During an interview on 8/30/2023 at 9:10 a.m., the MDS was reviewed with LVN 1, who stated and confirmed Resident 1 needed two or more persons for transfer to prevent injury to the resident. LVN 1 stated Resident 1 had a fracture after CNA 1 transferred Resident 1 by herself.
On 8/30/2023 at 12:52 p.m., Resident 1’s ADL self-care deficit care plan revised on 8/3/2023 was reviewed with the director of nursing (DON). During a concurrent interview the DON stated Resident 1’s care plan indicated the resident needed two persons for transfer. The DON stated Resident 1 may have hit her knee against the wheelchair when CNA 1 solely transferred Resident 1 from the wheelchair to the bed on 8/18/2023. The DON stated if two people were not assisting the resident, an accident may occur. The DON stated Resident 1, “Had osteoporosis and a single snap or hitting of an object may trigger a fracture.”
During a telephone interview on 8/30/2023 at 5:30 p.m., certified nursing assistant (CNA 1) stated on 8/18/2023 at about 2 p.m., she solely transferred Resident 1 from wheelchair to bed. CNA 1 stated after transfer to bed, Resident 1 turned to her right side and complained of pain on the right leg. CNA 1 stated she could transfer Resident 1 by herself with no assistance. “She is not a heavy patient.” CNA 1 then stated LVN 2 provided Resident 1 with pain medication.
A review of the facility policy titled, “Safety and Supervision of Residents,” revised on 1/2021, indicated the facility strives to make the environment as free from accident hazards as possible. Resident safety, supervision, and assistance to prevent accidents were facility-wide priorities. The same policy indicated the Interdisciplinary care team (IDT) shall analyze information obtained from assessments and observations to identify any specific accident hazards or risks for individual residents. The care team shall target interventions to reduce individual risks related to hazards in the environment including adequate supervision and assistive device. Implementing interventions to reduce accident risks and hazards shall include ensuring that interventions were implemented.

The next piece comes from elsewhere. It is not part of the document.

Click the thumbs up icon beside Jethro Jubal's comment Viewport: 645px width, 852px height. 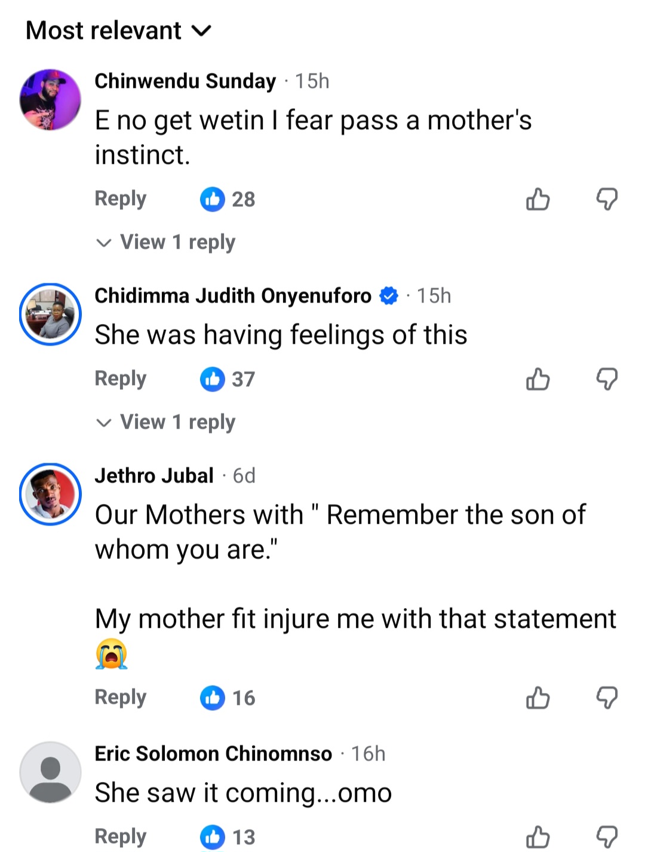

The facility failed to ensure Resident 1, who was diagnosed with hemiplegia and reduced mobility, received two or more-person physical assistance with transfer, per the comprehensive assessment. Resident 1 was solely transferred from wheelchair to bed by CNA 1 on 8/18/2023.
As a result, Resident 1, complained of severe pain to the right leg on 8/18/2023, requiring transfer to GACH 1 where Resident 1 was diagnosed with a distal femoral fracture and treated with a soft cast. Resident 1 complained of unrelieved pain, was transferred to GACH 2 and underwent an ORIF on 8/27/2023.
The above violations presented either an imminent danger that death or serious harm would result or a substantial probability that death or serious physical harm would result to Resident 1.